Figure 6.

Four-states model for OmpR. (A and C) The unphosphorylated forms of OmpR. (B and D) The phosphorylated forms of OmpR. (A and B) The forms of OmpR that are not bound to DNA. (C and D) The DNA-bound forms of OmpR. Relevant mutants are shown next to the arrows denoting the equilibria that seem to be affected by the substitution. The OmpR mutant K105R (C) binds to DNA with an affinity similar to unphosphorylated OmpR, but the mutant is not stably phosphorylated (15). DNA-binding mutants shown are E96A and R115S (48). They can be phosphorylated by EnvZ-P; however, they do not bind ompF and ompC, and they have an F⁻C⁻ phenotype.
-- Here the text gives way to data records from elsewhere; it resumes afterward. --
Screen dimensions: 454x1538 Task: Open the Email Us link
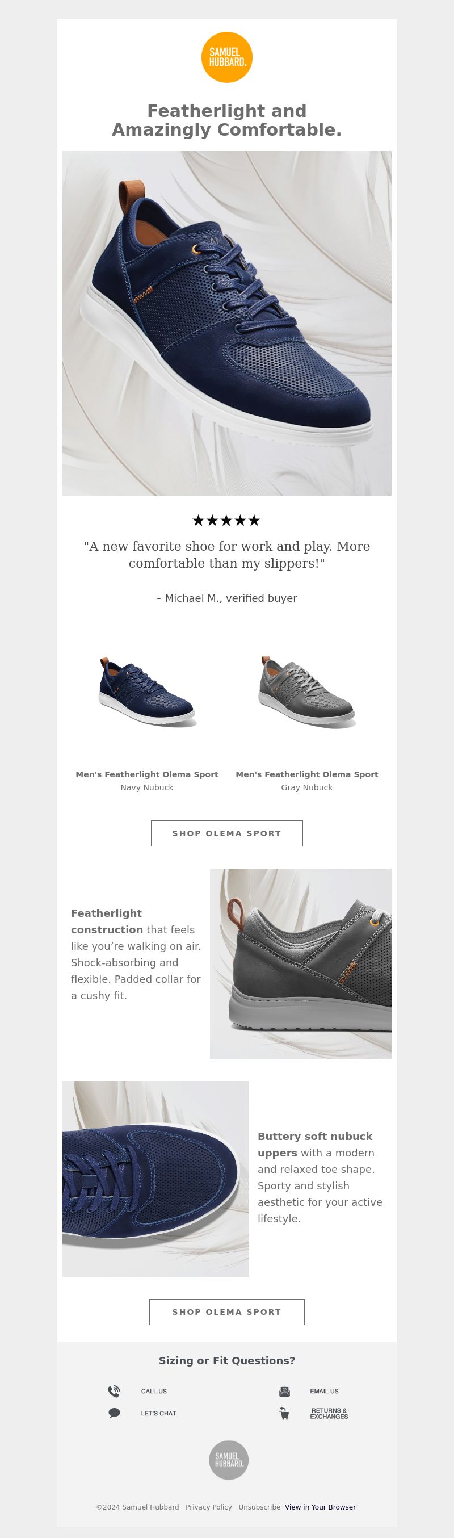click(324, 1391)
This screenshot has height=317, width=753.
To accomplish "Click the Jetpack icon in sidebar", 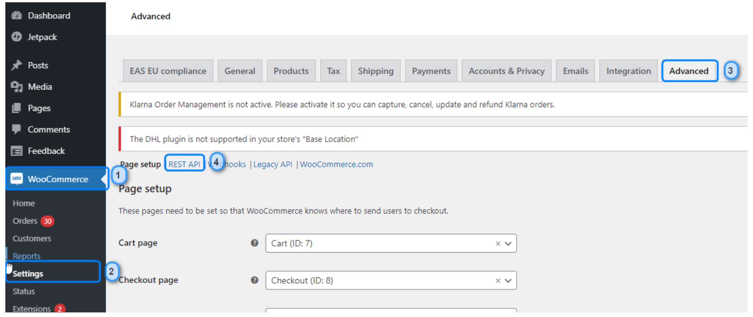I will [16, 37].
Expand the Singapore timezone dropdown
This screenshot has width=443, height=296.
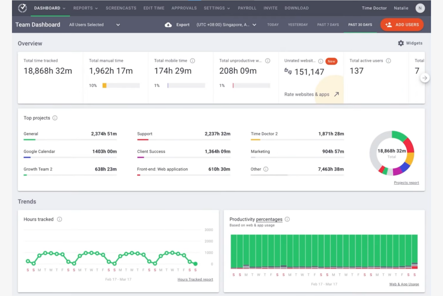(254, 25)

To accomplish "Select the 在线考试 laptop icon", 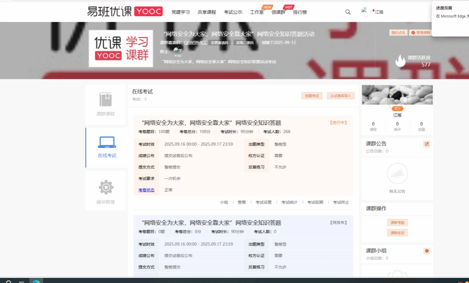I will (x=107, y=142).
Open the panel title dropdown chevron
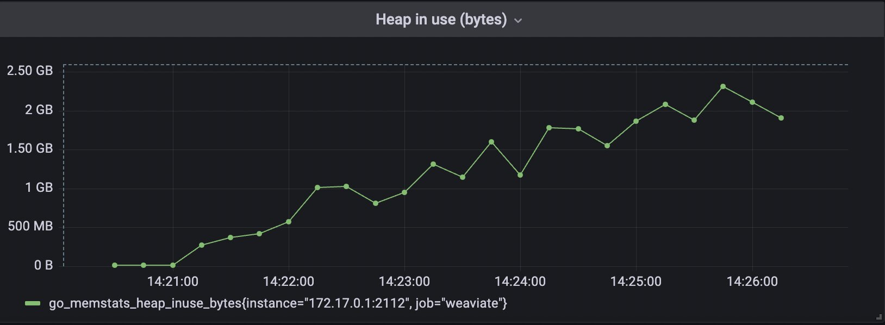The width and height of the screenshot is (885, 325). coord(518,21)
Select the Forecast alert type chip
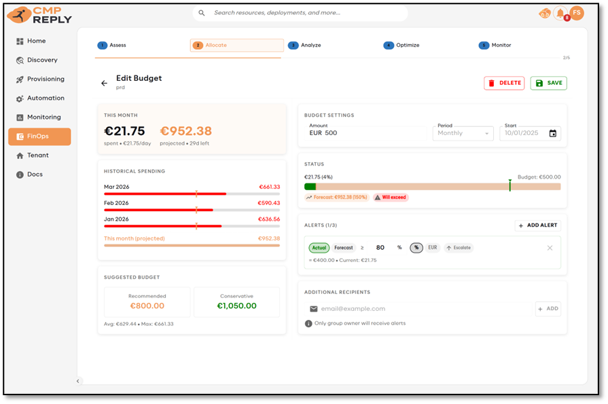Image resolution: width=608 pixels, height=404 pixels. coord(343,248)
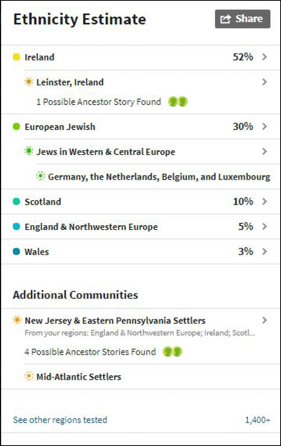Viewport: 281px width, 446px height.
Task: Click the green leaves beside 1 Possible Ancestor Story
Action: [x=178, y=102]
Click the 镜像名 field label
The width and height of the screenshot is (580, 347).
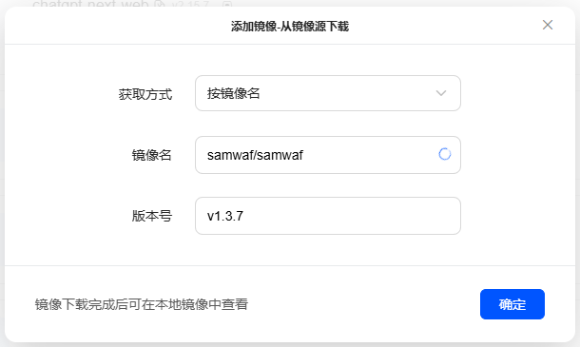[152, 155]
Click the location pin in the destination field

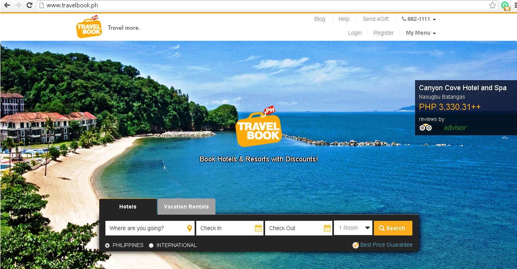point(189,228)
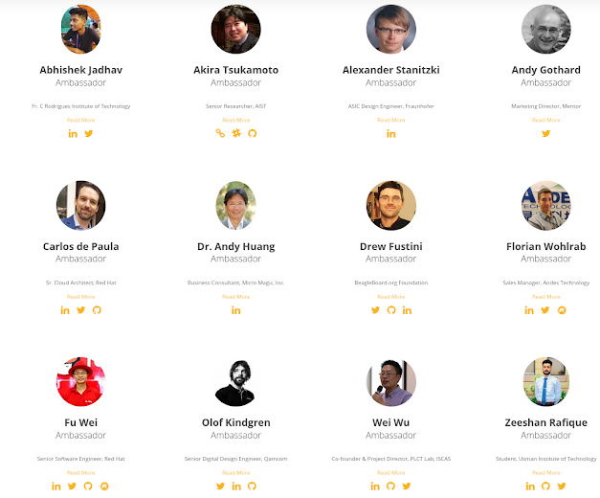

The DNA binding mutants T162I, R182L, S200F, T224I, and G229S (49) and the double-mutant M211V/V212A (50) are defective in binding. Their ability to be phosphorylated has not been determined but is presumed to be unaffected by the mutation or mutations. The V203M mutant is affected in binding at ompC and at some ompF sites, and its phenotype is F^cC⁻ (51–53). Surprisingly, phosphorylation by acetyl phosphate of this mutant is inhibited (V. Tran and L.J.K., unpublished results), and it is therefore shown locked in the A/C position. The constitutively active mutants Y102C (54), T83A, and G94S (55) bind DNA with high affinity in the absence of phosphorylation. The activation mutants S181P (49), P179L, A196V, E198K, R42C/H (56), and E193K (52) bind but cannot activate transcription and are presumed to be defective in their ability to interact with RNA polymerase. Note that the linker is represented as being in a different conformation in each of the four states. N = N terminus; C = C terminus, P = phosphoryl group.